§ **Exercise prompt**: Copy out the records again with each "Comité" replaced by "Comisión" and every other part left the same. Leave out the pictures.

§ **Listing**:
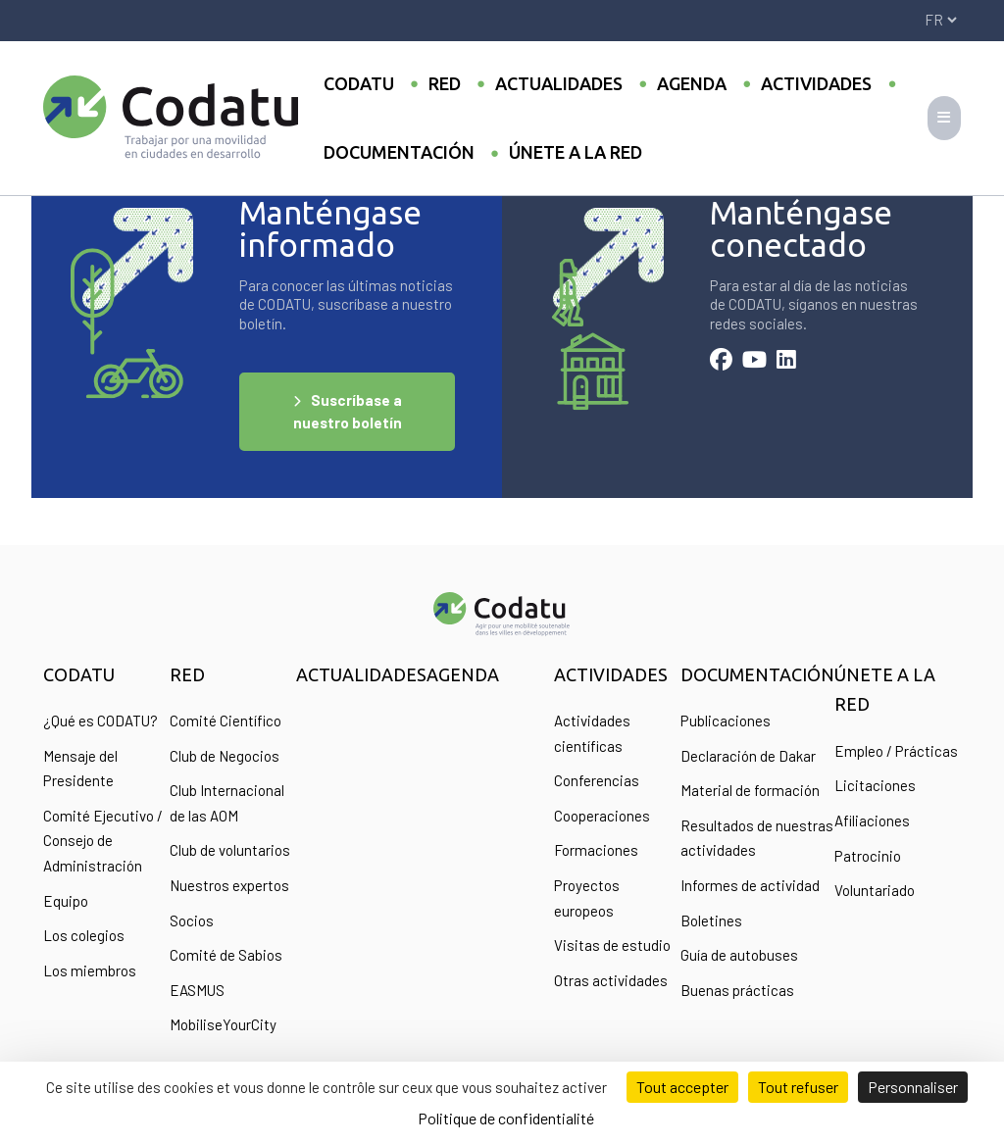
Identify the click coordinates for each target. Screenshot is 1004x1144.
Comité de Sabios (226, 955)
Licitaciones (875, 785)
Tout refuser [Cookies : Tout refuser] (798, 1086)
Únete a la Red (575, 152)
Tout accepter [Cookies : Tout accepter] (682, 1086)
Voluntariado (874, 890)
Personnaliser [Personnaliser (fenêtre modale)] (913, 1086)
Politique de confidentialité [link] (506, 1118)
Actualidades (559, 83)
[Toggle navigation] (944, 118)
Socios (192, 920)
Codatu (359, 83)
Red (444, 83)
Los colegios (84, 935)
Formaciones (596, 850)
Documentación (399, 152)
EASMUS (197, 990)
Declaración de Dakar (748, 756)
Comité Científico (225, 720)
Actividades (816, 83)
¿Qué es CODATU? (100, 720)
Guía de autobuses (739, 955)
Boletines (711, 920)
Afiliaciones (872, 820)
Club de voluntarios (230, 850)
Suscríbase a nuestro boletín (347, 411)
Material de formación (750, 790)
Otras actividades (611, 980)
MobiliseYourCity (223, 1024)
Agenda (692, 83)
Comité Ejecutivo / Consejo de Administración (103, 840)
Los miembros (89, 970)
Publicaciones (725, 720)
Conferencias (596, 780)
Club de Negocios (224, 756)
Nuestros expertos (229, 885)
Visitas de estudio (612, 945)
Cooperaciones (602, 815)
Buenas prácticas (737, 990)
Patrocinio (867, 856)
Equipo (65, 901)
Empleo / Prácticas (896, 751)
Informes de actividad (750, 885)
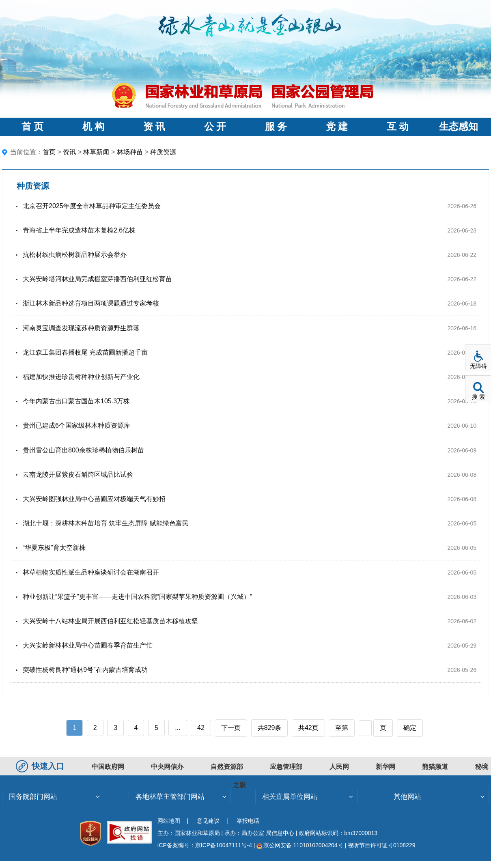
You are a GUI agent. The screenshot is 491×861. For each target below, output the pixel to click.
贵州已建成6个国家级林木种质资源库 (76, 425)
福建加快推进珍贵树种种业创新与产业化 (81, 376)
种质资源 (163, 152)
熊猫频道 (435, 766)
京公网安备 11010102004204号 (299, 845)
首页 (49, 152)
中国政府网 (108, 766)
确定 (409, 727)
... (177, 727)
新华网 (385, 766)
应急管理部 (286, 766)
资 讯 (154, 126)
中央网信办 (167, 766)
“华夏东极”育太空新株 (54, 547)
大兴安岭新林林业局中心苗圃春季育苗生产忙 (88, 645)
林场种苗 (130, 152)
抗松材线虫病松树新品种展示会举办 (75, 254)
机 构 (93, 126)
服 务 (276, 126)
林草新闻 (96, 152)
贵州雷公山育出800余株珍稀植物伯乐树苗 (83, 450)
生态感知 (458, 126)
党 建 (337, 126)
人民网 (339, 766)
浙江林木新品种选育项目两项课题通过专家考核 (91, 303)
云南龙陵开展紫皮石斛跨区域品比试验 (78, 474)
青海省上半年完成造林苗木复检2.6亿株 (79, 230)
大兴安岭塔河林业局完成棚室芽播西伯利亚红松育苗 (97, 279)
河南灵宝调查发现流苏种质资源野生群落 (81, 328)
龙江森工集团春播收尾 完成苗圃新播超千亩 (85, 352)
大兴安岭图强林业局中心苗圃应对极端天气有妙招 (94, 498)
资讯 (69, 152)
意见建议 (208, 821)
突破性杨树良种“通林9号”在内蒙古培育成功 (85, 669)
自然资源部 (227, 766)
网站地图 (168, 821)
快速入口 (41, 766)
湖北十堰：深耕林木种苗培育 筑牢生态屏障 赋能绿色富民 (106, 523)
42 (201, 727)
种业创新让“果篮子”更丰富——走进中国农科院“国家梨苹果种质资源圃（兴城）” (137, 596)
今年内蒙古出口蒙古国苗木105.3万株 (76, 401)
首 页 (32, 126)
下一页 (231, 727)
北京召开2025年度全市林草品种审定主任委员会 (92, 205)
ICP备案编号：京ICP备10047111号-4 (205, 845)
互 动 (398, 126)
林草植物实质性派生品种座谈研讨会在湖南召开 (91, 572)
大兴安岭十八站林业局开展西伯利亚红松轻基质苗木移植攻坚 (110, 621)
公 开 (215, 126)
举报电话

§ **Response**:
Identify the click coordinates for each target. Screenshot is 1004x1144.
Comisión de Sabios (226, 955)
Licitaciones (875, 785)
Tout refuser [Cookies : Tout refuser] (798, 1086)
Únete a la Red (575, 152)
Tout accepter [Cookies : Tout accepter] (682, 1086)
Voluntariado (874, 890)
Personnaliser [Personnaliser (fenêtre modale)] (913, 1086)
Politique de confidentialité [link] (506, 1118)
Actualidades (559, 83)
[Toggle navigation] (944, 118)
Socios (192, 920)
Codatu (359, 83)
Red (444, 83)
Los colegios (84, 935)
Formaciones (596, 850)
Documentación (399, 152)
EASMUS (197, 990)
Declaración de Dakar (748, 756)
Comisión Científico (225, 720)
Actividades (816, 83)
¿Qué es CODATU? (100, 720)
Guía de autobuses (739, 955)
Boletines (711, 920)
Afiliaciones (872, 820)
Club de voluntarios (230, 850)
Suscríbase a nuestro boletín (347, 411)
Material de formación (750, 790)
Otras actividades (611, 980)
MobiliseYourCity (223, 1024)
Agenda (692, 83)
Comisión Ejecutivo / Consejo de Administración (103, 840)
Los miembros (89, 970)
Publicaciones (725, 720)
Conferencias (596, 780)
Club de Negocios (224, 756)
Nuestros expertos (229, 885)
Visitas de estudio (612, 945)
Cooperaciones (602, 815)
Buenas prácticas (737, 990)
Patrocinio (867, 856)
Equipo (65, 901)
Empleo / Prácticas (896, 751)
Informes de actividad (750, 885)
You are a GUI agent. The screenshot is 491×861. For each target below, output the pixel to click.
贵州已建成6个国家级林木种质资源库 (76, 425)
福建加快推进珍贵树种种业创新与产业化 (81, 376)
种质资源 (163, 152)
熊猫频道 (435, 766)
京公网安备 11010102004204号 (299, 845)
首页 (49, 152)
中国政府网 (108, 766)
确定 (409, 727)
... (177, 727)
新华网 (385, 766)
应急管理部 (286, 766)
资 讯 (154, 126)
中央网信办 (167, 766)
“华夏东极”育太空新株 (54, 547)
大兴安岭新林林业局中心苗圃春季育苗生产忙 (88, 645)
林场种苗 (130, 152)
抗松材线虫病松树新品种展示会举办 (75, 254)
机 构 (93, 126)
服 务 (276, 126)
林草新闻 (96, 152)
贵州雷公山育出800余株珍稀植物伯乐树苗 (83, 450)
生态感知 (458, 126)
党 建 (337, 126)
人民网 (339, 766)
浙江林木新品种选育项目两项课题通过专家考核 (91, 303)
云南龙陵开展紫皮石斛跨区域品比试验 (78, 474)
青海省上半年完成造林苗木复检2.6亿株 (79, 230)
大兴安岭塔河林业局完成棚室芽播西伯利亚红松育苗 (97, 279)
河南灵宝调查发现流苏种质资源野生群落 (81, 328)
龙江森工集团春播收尾 完成苗圃新播超千亩 (85, 352)
大兴安岭图强林业局中心苗圃应对极端天气有妙招 (94, 498)
资讯 (69, 152)
意见建议 (208, 821)
突破性杨树良种“通林9号”在内蒙古培育成功 (85, 669)
自然资源部 (227, 766)
网站地图 (168, 821)
快速入口 (41, 766)
湖北十堰：深耕林木种苗培育 筑牢生态屏障 赋能绿色富民 (106, 523)
42 (201, 727)
种业创新让“果篮子”更丰富——走进中国农科院“国家梨苹果种质资源圃（兴城）” (137, 596)
今年内蒙古出口蒙古国苗木105.3万株 (76, 401)
首 页 (32, 126)
下一页 (231, 727)
北京召开2025年度全市林草品种审定主任委员会 (92, 205)
ICP备案编号：京ICP备10047111号-4 (205, 845)
互 动 (398, 126)
林草植物实质性派生品种座谈研讨会在湖南召开 (91, 572)
大兴安岭十八站林业局开展西伯利亚红松轻基质苗木移植攻坚 (110, 621)
公 开 (215, 126)
举报电话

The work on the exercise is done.